Bien qu’on note des progrès sur le plan de la couverture de la thérapie antirétrovirale pour les enfants d'Afrique de l'Ouest et du Centre (elle est passée de 18 % en 2014 à 26 % en 2017), la région a encore la couverture la plus faible au monde.
Pour aider les pays à rattraper les progrès mondiaux, l'ONUSIDA, l'UNICEF et l'OMS profitent de la Réunion de haut niveau sur l'élimination de la transmission du VIH de la mère à l'enfant et la couverture médicale universelle du dépistage et du traitement du VIH chez les enfants en Afrique occidentale et centrale cette semaine à Dakar (Sénégal) pour inciter les pays à intensifier leur riposte au VIH pédiatrique.
« L'OMS fournit un financement d'amorçage crucial et un soutien d'experts pour aider les pays à transformer leur riposte au VIH en programmes durables, efficaces et réactifs », souligne le Dr Hugues Lago, Coordonnateur du Programme VIH/Tuberculose / Hépatite au Bureau régional de l'OMS pour l'Afrique. « Nous aidons plus de 20 pays d'Afrique de l'Ouest et du Centre à décentraliser davantage les services liés au VIH et à atteindre les objectifs mondiaux 90-90-90 », ajoute-t-il.
L'insuffisance des systèmes de laboratoire demeure un obstacle majeur. Seulement 21 % des nourrissons exposés au VIH dans la région subissent un test de dépistage du virus au cours des deux premiers mois de leur vie. Un diagnostic précoce du nourrisson est crucial pour assurer un traitement qui sauve des vies le plus rapidement possible.
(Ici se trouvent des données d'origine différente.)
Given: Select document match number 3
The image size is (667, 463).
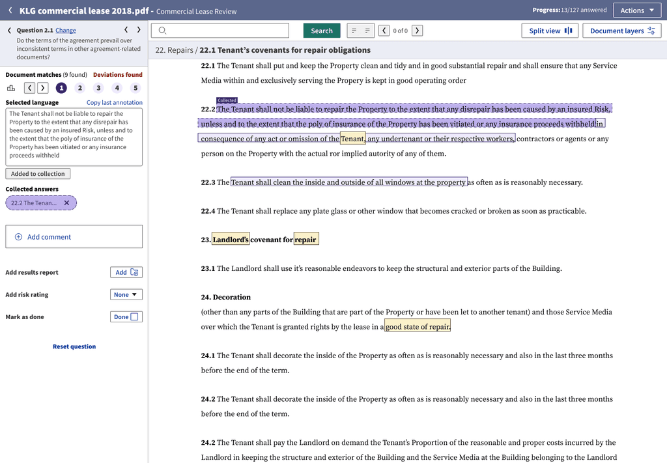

L'OMS aide les pays à intégrer et à décentraliser leurs programmes de lutte contre le VIH dans leurs services de santé au sens large et à renforcer la capacité des équipes nationales à développer le diagnostic précoce des nourrissons. Le dépistage et le traitement du VIH dans les cliniques prénatales, de vaccination et de malnutrition, ainsi que pendant les campagnes de distribution de moustiquaires pour lutter contre le paludisme, peuvent contribuer à augmenter le nombre de nourrissons qui reçoivent un diagnostic précoce.
Emanuel Fernandes témoigne du succès des programmes de prévention de la transmission du VIH de la mère à l'enfant. Il est maintenant un garçon de 4 ans en bonne santé sur le point d'entrer à l'école primaire. Sa mère est devenue une militante qui aide d'autres femmes séropositives en tant que membre du Réseau national des personnes vivant avec le VIH de Cabo Verde.
« Je veux que mon enfant soit un grand homme, humble, avec un grand cœur pour aider les autres », souhaite sa mère.